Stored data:

────

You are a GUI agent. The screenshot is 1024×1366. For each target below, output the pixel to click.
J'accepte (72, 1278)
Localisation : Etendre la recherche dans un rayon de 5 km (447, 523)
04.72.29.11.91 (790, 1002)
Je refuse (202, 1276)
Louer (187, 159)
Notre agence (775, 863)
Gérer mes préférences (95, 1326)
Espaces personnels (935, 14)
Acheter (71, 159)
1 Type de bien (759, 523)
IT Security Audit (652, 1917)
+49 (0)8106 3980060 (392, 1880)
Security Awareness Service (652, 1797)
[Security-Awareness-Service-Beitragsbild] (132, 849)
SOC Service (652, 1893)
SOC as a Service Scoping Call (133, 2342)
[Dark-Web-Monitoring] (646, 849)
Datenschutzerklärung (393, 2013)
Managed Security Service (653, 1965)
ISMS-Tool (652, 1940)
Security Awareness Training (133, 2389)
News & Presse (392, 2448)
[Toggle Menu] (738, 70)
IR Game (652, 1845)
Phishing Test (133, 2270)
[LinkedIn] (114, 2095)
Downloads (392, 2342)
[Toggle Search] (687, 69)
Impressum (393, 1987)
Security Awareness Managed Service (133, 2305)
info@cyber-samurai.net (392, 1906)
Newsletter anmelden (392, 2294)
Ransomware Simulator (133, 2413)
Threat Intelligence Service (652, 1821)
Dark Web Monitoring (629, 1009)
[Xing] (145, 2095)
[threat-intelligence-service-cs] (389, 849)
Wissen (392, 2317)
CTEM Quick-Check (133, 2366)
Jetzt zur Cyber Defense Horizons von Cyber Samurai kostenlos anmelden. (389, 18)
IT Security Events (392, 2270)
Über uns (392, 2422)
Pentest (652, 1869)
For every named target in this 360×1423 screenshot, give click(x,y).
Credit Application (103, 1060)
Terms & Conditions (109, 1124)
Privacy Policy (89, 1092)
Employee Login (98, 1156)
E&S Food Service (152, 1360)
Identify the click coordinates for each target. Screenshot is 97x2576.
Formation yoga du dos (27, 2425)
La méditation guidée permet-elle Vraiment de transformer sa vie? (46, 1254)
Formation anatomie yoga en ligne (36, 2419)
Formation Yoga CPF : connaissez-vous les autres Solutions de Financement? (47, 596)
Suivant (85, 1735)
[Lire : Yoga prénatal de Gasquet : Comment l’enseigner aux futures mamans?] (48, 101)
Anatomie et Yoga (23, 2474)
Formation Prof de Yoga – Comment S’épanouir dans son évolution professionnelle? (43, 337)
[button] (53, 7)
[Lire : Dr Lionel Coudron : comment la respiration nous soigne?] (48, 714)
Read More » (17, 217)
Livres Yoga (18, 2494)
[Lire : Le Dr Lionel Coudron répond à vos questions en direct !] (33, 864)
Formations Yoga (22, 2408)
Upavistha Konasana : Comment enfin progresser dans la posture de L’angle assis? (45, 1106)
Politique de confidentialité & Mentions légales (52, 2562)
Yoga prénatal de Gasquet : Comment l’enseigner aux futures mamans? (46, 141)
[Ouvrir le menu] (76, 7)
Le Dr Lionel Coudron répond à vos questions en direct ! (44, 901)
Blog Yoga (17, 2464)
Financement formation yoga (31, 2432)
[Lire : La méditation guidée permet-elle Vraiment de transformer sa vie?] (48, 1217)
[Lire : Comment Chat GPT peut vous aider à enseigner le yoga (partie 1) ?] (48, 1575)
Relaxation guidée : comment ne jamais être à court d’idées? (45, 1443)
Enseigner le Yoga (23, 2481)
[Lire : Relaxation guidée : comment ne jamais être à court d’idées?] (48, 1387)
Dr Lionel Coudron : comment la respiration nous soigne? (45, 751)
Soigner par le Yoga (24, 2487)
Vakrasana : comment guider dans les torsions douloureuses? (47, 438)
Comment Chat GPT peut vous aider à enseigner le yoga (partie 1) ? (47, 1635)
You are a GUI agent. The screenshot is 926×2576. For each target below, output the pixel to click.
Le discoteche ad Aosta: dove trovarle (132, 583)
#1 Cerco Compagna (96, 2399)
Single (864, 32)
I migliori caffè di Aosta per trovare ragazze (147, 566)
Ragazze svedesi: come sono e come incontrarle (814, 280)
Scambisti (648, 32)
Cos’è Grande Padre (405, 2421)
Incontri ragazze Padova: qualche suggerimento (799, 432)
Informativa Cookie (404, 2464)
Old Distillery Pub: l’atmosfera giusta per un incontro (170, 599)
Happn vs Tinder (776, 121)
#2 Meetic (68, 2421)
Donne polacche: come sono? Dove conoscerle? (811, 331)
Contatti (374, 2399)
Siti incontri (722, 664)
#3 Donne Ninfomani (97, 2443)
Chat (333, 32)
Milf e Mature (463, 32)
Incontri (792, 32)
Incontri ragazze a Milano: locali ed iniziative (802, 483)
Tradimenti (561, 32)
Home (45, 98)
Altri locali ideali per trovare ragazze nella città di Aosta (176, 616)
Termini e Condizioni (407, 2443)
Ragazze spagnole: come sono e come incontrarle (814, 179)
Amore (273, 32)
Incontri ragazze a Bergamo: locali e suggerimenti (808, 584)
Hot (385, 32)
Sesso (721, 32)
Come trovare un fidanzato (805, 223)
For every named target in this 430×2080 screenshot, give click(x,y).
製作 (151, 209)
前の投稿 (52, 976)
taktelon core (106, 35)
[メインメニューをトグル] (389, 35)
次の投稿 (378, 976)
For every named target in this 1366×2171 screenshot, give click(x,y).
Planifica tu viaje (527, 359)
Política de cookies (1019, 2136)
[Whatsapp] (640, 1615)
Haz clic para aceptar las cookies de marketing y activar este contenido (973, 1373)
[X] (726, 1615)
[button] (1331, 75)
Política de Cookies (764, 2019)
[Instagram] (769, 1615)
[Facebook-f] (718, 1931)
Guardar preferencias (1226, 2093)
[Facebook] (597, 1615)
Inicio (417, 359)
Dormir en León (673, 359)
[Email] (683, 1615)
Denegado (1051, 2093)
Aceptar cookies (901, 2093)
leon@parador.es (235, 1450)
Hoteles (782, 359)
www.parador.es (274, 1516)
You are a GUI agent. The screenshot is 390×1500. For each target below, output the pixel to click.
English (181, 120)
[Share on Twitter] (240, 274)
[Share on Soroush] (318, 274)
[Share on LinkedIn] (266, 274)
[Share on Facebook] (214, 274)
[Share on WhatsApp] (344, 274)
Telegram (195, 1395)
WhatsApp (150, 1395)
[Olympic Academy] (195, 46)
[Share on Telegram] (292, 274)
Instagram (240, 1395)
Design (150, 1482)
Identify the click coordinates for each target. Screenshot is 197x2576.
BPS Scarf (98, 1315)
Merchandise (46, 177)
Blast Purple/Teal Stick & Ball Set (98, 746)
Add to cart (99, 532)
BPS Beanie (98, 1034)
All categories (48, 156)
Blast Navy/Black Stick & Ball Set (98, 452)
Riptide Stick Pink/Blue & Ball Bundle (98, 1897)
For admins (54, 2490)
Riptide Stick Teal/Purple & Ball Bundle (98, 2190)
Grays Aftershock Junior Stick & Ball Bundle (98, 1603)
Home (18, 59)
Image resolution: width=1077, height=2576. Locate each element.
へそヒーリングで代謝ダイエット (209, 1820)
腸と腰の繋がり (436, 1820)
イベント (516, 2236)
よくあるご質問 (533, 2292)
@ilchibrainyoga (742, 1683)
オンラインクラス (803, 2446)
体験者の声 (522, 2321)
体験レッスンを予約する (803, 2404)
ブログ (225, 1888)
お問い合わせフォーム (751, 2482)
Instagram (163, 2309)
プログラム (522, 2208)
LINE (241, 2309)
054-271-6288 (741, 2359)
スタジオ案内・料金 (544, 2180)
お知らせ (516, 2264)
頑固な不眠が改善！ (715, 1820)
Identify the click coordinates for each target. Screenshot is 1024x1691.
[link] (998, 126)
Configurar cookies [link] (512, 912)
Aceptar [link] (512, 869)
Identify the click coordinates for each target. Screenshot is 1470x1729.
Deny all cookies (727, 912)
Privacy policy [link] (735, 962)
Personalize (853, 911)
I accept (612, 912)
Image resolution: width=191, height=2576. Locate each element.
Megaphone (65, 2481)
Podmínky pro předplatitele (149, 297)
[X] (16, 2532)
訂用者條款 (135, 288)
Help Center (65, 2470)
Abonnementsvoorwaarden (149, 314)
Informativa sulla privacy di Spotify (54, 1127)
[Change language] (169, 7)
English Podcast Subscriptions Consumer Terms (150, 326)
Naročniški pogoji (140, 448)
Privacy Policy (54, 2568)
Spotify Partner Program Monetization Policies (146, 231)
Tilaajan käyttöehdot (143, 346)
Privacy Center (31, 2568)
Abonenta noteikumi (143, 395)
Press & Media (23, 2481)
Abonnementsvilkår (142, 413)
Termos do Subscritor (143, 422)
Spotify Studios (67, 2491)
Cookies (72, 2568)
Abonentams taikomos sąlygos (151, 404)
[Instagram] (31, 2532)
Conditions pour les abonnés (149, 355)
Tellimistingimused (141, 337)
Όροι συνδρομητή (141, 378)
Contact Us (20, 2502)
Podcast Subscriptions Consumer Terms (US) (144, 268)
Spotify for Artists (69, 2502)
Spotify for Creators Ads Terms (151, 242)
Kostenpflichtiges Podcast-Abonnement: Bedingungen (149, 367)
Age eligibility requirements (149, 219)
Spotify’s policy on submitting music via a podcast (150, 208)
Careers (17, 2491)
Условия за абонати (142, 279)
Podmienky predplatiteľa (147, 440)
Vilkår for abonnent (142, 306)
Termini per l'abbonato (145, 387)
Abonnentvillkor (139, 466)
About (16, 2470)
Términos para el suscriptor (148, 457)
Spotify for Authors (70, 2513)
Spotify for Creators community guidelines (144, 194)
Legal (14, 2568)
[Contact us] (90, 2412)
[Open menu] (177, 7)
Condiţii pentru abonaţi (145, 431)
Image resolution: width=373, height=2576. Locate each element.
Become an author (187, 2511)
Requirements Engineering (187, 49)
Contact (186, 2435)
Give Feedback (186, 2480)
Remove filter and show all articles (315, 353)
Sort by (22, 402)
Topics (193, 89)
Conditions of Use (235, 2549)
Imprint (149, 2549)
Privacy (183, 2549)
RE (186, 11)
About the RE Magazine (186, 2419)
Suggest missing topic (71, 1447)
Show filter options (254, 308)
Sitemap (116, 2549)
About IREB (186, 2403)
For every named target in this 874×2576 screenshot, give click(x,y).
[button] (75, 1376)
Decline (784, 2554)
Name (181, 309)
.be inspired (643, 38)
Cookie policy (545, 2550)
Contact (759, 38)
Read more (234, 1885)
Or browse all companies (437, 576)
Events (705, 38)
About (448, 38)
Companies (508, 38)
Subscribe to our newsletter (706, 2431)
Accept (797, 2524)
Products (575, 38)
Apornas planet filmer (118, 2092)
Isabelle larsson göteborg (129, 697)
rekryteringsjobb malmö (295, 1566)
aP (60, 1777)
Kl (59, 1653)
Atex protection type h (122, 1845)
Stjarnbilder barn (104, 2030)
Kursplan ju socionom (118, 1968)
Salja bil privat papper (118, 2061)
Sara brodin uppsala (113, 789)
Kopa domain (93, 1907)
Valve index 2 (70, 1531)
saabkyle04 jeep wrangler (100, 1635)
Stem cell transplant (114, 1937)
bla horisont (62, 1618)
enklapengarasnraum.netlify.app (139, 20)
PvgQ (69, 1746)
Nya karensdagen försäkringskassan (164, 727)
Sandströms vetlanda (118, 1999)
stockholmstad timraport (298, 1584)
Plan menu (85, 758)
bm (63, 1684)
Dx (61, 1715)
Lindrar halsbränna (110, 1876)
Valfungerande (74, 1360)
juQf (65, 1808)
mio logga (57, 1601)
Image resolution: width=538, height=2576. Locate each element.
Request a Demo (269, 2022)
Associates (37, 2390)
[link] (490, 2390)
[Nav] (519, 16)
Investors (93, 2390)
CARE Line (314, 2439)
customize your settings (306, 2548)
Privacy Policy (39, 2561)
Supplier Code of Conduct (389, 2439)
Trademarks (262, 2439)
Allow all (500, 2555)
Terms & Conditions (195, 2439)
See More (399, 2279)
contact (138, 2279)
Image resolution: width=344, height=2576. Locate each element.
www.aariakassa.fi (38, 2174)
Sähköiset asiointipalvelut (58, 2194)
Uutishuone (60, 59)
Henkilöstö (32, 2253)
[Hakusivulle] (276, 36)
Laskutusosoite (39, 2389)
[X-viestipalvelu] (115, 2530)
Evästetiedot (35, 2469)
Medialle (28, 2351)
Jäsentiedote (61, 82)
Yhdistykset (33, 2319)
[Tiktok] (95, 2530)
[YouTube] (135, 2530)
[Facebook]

────

Using the data above, reproduce exactly the lines between those holding "Security Awareness Managed" and "E&S Food Service (152, 1360)", inclusive, and no others.

Security Awareness Managed Service (133, 2305)
info@cyber-samurai.net (392, 1906)
Newsletter anmelden (392, 2294)
Ransomware Simulator (133, 2413)
Threat Intelligence Service (652, 1821)
Dark Web Monitoring (629, 1009)
[Xing] (145, 2095)
[threat-intelligence-service-cs] (389, 849)
Wissen (392, 2317)
CTEM Quick-Check (133, 2366)
Jetzt zur Cyber Defense Horizons von Cyber Samurai kostenlos anmelden. (389, 18)
IT Security Events (392, 2270)
Über uns (392, 2422)
Pentest (652, 1869)
For every named target in this 360×1423 screenshot, give click(x,y).
Credit Application (103, 1060)
Terms & Conditions (109, 1124)
Privacy Policy (89, 1092)
Employee Login (98, 1156)
E&S Food Service (152, 1360)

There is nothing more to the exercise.